Tragedy of Omelette: Prince of Denny’s.
Image – Bottoms Up Productions.

The Tragedy of Omelet, Prince of Denny’s

Written by Colby Ballowe

Directed by Amos Dreisbach

Review by Rachel White

Entire contents are copyright © 2013 Rachel White. All rights reserved.

When I first read the title of this show, I thought for sure that it would be a parody of Hamlet set in a Denny’s restaurant. I’m guessing I wasn’t alone in that assumption.  The Tragedy of Omelet Prince of Denny’s went up at the Alley the other night and is the final play of the season for Bottoms Up! Productions. The play, in fact, has nothing to do with omelets or diner chains of any kind: it’s pretty much Hamlet with some modern slang thrown in just for fun. That leaves The Tragedy of Omelet somewhere along the spectrum of a full-on parody, and an actual modern translation. I wish the author had gone one way or the other, because right now the play feels like it’s in that squishy place between wanting to be a parody and also wanting to revere the text it is mocking.

There is a great deal of potential in treating Hamlet as a farce, because on many levels the play is pretty preposterous. There are ghosts, there are accidental killings, there is mass death, and most of the characters go completely insane by the end. It’s material ripe for parody. But this script relies too heavily on stereotypes and shock value jokes that tend to fall flat after a while. Even David Miller with his pencil-thin beard and full commitment to be the “playa king” couldn’t quite bring us to the point of hilarity.  A quicker pace, shorter scenes and less dialogue might have helped. Omelet needs to move like a comedy, and unfortunately in some scenes it moves in a bit like, well, Hamlet.

That being said, the actors in the production do quite a nice job and manage to pull off many funny and believable moments. Blair Boyd was very genuinely funny as Ophelia, who gradually becomes more and more insane throughout the production. Boyd captures, in her own charming way, the excessively shrill, needy essence of the character.   
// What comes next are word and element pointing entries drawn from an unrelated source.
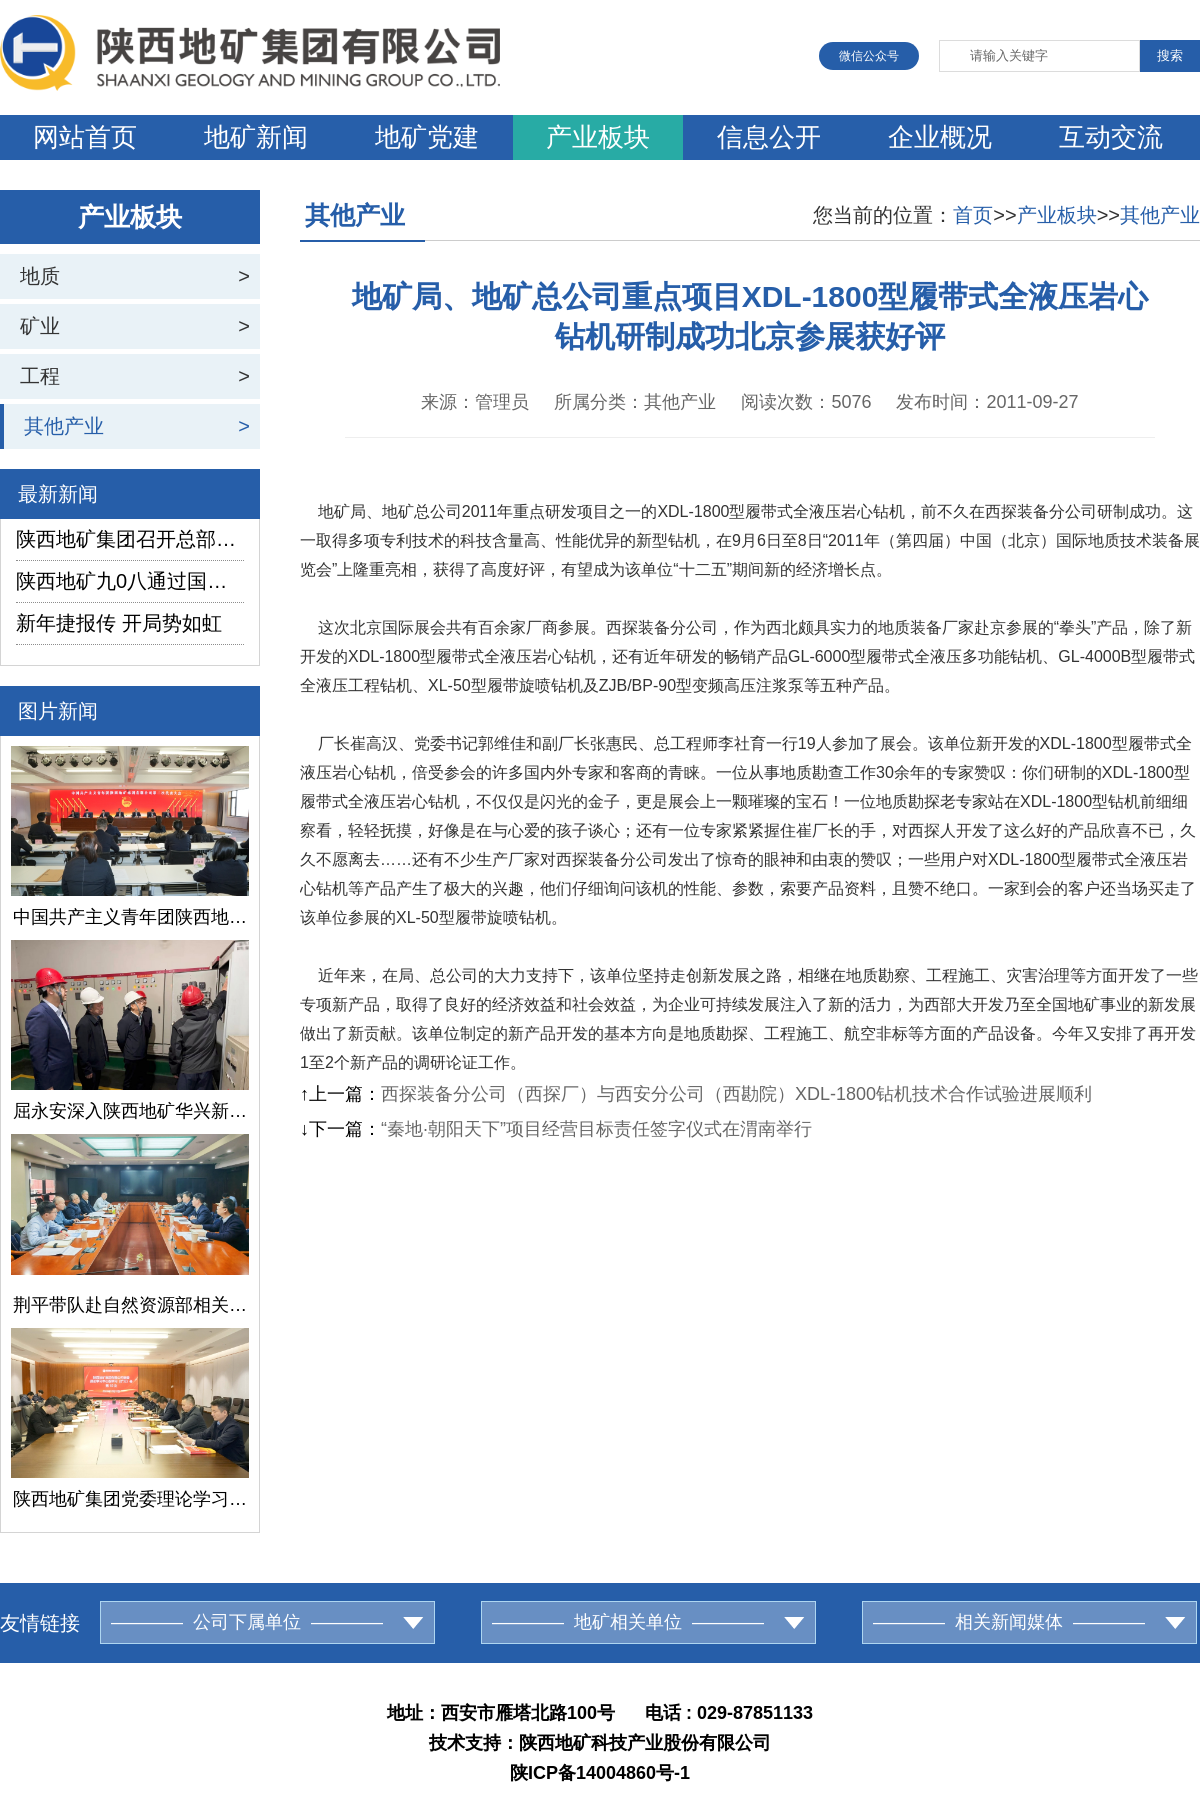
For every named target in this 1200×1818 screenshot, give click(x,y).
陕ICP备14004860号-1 (600, 1773)
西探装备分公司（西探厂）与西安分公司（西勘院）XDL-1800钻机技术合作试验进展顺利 (736, 1094)
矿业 (40, 326)
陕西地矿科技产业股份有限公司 (645, 1743)
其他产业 (64, 426)
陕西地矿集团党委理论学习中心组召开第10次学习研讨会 (130, 1499)
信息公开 (769, 137)
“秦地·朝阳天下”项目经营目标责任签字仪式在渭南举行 (596, 1129)
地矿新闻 (256, 137)
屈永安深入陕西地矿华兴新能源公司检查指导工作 (130, 1111)
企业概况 (940, 137)
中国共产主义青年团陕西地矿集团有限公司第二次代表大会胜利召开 (130, 917)
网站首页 (85, 137)
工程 (40, 376)
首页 (973, 215)
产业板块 (598, 137)
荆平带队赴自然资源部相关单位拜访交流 (130, 1305)
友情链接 (40, 1623)
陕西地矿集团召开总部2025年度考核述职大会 (130, 539)
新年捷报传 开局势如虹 (119, 623)
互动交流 (1111, 137)
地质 (40, 276)
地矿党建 (427, 137)
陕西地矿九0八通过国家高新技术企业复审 (130, 581)
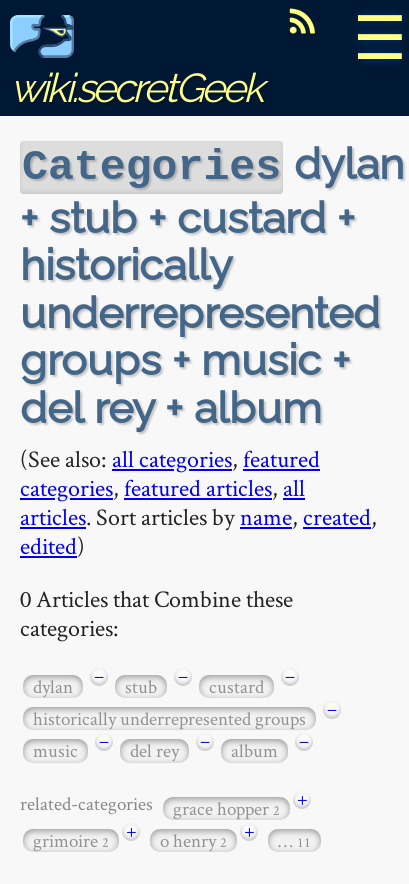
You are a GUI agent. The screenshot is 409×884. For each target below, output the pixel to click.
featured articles (198, 485)
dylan (53, 684)
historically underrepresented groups (169, 716)
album (254, 748)
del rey (154, 748)
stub (141, 684)
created (337, 514)
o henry (193, 838)
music (55, 748)
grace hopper (226, 806)
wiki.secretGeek (136, 65)
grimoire (71, 838)
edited (48, 543)
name (266, 514)
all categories (172, 456)
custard (236, 684)
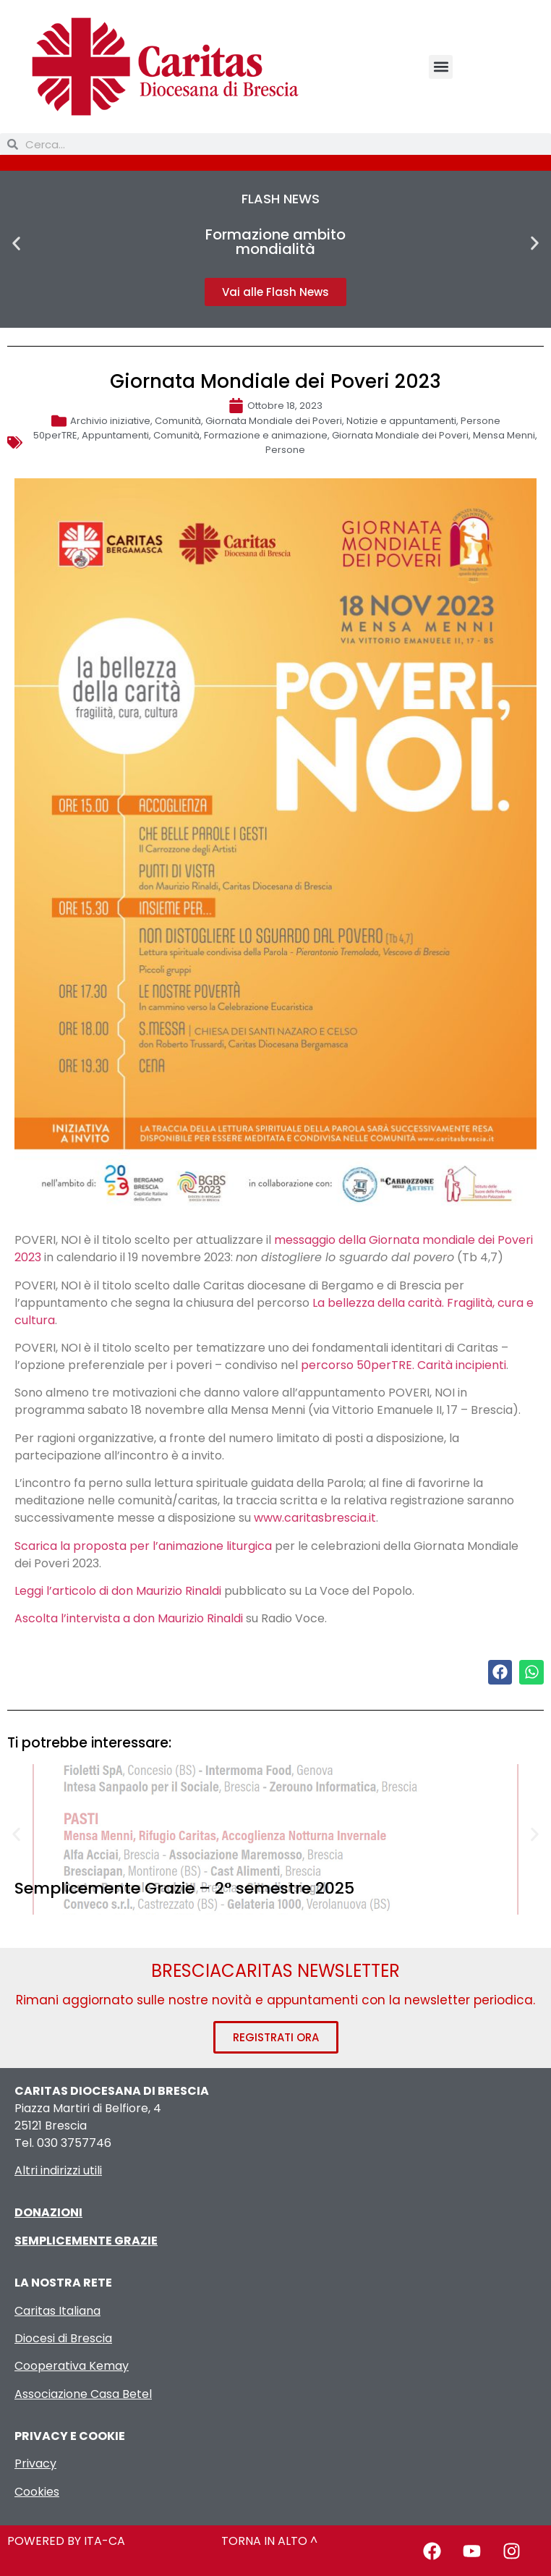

Corey Music is also strong as Claudius. He demonstrates good shows of temper and strong comic timing, and there’s a funny bit when he is in the church praying.  He’s so winning because he’s so genuinely baffled that everyone is accusing him of these crimes.    

Conrad Newman was also good as Hamlet, though there isn’t really anything brooding about him. He has more of a matter of fact energy, which worked as far as the comical aspect of the show. There could have been a stronger choice made for Hamlet; he’s not as extreme as the other characters.  More contrasts and surprises would have made this role work better. 

The stronger scenes were between The King and Queen, and also between Ophelia and Hamlet. Gertrude is Hamlet’s drunken mother, and this aspect of her character ties in nicely at the end when she insistently drinks from Claudius’s poisoned goblet. 

There is also the revelation that Claudius did not in fact kill Hamlet Senior, which is a great idea, and a good twist. More of the plot should have built up to this moment; it’s really the twist that pulls the whole play together.

The Tragedy of Omelet, Prince of Denny’s

Show dates are Thursday, April 25, through Monday, April 29;
Thursday and Friday, May 2 and 3; and Sunday, May 5.

The show starts at 7:30 p.m. Tickets are $12 dollars, or 2 for $20.